Given PrintNightmare and all the bad security press that Microsoft had received on printing issues, it is understandable that they gave up. Enter Windows Protected Print mode (WPP).

Windows Protected Print mode in Action

When WPP is turned on, several interesting things occur. See this link for the best detailed explanation of exactly what happens. Then read on for the potential implications.

In short, when implementing WPP, all third-party drivers are removed. All printers that used these drivers are removed. Printer processes are “demoted,” meaning that they only run with the authority of the logged-on user. As to defining new printers, there are only two ways to do this. One is to use Microsoft Universal Print, and the other is to use Mopria certified devices that can be discovered on the network.

For your Windows 11 24H2 machine to find a Mopria printer (if you have any), it must be either discoverable on the local network segment via WSD mechanisms, or you must have the hostname / IP address of the printer. Easy enough for home users or very small businesses, but for an enterprise with 10,000+ devices, this could be a problem. Further, many LRS customers are removing printers from any internal network… meaning that no workstation can talk to a printer in any way.

Those of you that have been at this a while might consider the use of a Windows Print server to get around this. But maybe not. Windows Server 2025 is not yet released, but early indications are that this is also on Build 24H2 with WPP available.
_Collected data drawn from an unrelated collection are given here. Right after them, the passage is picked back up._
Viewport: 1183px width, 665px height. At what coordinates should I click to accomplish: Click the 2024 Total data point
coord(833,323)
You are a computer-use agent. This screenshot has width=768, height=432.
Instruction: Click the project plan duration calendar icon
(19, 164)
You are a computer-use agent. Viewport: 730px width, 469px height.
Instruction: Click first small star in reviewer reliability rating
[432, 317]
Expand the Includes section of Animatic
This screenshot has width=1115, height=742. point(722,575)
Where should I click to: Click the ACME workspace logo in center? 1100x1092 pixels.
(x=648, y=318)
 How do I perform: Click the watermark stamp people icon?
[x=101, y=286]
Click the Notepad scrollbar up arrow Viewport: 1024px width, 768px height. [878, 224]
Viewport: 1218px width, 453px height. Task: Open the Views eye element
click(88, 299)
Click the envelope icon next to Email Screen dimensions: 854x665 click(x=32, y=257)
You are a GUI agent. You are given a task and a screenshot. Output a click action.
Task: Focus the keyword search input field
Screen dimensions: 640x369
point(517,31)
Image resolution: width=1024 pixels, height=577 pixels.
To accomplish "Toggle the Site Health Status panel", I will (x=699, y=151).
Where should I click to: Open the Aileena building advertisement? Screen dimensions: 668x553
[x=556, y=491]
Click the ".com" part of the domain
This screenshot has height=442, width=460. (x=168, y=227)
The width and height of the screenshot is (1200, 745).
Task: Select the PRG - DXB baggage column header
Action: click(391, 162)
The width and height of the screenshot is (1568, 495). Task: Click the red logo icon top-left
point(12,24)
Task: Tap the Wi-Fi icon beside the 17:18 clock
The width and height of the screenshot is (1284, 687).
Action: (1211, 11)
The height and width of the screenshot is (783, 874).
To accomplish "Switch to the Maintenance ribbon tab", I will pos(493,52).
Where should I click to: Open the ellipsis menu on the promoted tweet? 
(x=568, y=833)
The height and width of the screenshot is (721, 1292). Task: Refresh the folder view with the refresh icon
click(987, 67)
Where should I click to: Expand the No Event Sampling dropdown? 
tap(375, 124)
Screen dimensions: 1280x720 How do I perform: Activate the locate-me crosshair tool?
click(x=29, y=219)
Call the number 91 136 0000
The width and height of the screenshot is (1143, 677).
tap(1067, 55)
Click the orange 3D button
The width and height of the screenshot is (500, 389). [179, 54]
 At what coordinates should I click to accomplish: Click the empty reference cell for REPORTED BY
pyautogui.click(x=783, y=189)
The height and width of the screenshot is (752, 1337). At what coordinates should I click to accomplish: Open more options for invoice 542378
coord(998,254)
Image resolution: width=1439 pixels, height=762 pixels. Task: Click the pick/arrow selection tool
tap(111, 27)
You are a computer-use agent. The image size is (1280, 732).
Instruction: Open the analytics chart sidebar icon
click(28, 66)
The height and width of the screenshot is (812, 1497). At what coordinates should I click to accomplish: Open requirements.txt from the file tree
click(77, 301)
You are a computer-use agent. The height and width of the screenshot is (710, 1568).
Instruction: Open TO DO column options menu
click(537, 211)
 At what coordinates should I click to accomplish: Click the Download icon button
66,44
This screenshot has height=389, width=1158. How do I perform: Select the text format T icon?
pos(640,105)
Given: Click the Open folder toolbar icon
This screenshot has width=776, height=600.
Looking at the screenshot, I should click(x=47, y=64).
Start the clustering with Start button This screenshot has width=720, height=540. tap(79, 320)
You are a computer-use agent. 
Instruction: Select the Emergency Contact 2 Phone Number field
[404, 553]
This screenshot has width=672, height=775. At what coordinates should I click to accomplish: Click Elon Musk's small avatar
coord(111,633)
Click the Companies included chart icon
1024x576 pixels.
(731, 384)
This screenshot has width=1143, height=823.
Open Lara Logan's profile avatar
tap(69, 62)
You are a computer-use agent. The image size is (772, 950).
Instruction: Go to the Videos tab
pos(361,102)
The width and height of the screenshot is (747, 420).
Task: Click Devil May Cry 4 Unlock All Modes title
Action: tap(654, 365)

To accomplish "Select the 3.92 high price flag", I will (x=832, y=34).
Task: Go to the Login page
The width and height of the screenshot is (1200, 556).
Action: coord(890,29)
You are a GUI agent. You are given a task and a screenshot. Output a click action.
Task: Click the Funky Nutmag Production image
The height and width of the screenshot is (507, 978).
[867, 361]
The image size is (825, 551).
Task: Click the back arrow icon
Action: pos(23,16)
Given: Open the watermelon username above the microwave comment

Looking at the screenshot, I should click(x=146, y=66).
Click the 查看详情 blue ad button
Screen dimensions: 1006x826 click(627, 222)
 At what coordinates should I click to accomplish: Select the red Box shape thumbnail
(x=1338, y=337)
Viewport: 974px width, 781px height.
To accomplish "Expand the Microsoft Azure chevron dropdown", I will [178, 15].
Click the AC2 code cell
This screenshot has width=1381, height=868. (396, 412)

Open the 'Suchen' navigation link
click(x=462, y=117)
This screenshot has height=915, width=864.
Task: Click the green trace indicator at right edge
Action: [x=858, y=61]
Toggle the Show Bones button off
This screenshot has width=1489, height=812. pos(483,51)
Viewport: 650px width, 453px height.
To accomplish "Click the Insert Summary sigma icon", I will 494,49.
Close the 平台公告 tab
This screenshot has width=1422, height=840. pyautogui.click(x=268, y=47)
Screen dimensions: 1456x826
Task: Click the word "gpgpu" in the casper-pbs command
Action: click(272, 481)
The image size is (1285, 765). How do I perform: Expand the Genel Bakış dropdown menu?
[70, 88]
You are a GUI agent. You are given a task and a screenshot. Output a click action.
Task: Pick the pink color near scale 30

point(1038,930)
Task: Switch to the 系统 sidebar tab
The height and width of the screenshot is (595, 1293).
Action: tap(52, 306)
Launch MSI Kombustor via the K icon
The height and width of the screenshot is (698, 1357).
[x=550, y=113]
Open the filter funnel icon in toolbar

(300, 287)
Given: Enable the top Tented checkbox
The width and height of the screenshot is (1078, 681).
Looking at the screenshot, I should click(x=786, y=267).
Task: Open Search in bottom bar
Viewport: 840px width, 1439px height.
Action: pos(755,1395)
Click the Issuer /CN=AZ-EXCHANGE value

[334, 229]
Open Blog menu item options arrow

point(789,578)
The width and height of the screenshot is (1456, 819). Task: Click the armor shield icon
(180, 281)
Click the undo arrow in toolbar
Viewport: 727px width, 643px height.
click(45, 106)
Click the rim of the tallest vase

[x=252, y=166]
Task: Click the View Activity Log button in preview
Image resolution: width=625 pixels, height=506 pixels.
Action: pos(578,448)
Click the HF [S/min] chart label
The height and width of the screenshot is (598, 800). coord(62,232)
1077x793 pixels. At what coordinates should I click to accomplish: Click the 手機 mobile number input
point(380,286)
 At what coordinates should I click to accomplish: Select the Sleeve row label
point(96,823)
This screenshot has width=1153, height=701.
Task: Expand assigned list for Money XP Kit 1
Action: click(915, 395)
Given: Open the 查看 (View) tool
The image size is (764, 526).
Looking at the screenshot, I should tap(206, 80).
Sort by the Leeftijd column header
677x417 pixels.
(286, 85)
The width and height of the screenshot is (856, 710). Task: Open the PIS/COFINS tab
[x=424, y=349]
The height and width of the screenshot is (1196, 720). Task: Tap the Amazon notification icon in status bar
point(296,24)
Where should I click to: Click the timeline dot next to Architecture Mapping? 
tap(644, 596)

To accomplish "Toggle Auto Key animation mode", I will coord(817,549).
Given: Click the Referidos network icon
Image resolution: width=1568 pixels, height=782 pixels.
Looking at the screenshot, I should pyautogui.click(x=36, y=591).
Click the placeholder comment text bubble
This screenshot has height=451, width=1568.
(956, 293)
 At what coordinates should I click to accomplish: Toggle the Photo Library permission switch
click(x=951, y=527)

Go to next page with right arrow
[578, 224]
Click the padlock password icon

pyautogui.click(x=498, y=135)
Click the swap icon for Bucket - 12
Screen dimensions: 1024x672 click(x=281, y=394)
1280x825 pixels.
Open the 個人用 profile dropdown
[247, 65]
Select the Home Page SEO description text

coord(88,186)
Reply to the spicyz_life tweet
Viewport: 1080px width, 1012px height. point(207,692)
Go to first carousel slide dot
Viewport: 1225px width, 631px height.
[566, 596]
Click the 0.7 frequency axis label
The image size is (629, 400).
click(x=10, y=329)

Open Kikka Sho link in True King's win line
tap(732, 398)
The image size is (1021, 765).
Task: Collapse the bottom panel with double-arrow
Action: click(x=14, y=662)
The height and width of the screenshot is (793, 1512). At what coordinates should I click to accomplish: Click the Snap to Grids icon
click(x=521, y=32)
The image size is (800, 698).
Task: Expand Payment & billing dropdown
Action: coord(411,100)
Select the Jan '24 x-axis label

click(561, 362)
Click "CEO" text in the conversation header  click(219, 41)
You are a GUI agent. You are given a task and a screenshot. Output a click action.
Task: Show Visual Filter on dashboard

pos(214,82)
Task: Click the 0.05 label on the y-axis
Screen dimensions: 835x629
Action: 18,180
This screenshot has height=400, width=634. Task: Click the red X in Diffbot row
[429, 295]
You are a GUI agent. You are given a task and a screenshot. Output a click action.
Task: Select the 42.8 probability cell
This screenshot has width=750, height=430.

If WPP is enabled by policy in an organization on all servers and workstations, then there can be no shared devices. Mopria printers are IPP by definition and Windows has never allowed for sharing of an IPP device. (Logically, they are already shared if they are on the network, right?)

Real-World Implications

Let’s think about this in terms of an enterprise, for example, your nearby hospital. Many modern Electronic Health Record systems (EHR or EMR systems) count on Windows server printing and Windows shares today. In fact, almost all of them use standard Windows printing. Thinking of other industries, many ERP systems also count on Windows print servers and Windows shares. And what about label printers – the heart and soul of getting patients and products out the door? These will not be available.

That’s bad enough. But even worse to consider is that Microsoft intends on having WPP turned on by default in 2027. Imagine having to change your entire fleet of devices, upgrade all of your applications, and being ready in two short years. Think of the wide array of applications that run on servers, in the cloud, and on local workstations that will need to be tested and likely upgraded. (No really – think about it.)

How can you future-proof your print environment today while addressing the problems WPP is meant to fix?

I’ve been telling you how to do this for years. LRS processes directly capture print from Windows as soon as it’s rendered on a local machine. Your workstations are already safe if you use LRS methods and software. There is no need to turn on WPP if you use the Personal Print Manager component of the LRS solution. There is no need to rush into changing your fleet. You are protected today.

LRS is looking at how to deal with the existence of WPP in the long run. Since we have done IPP and IPPS printing since 2004 (both incoming and outgoing) and have long tried to eliminate our dependence on operating system spooling of any kind, we are confident that we can work hand in hand in the future – with or without WPP.

As we have been since 1979, LRS is here for you.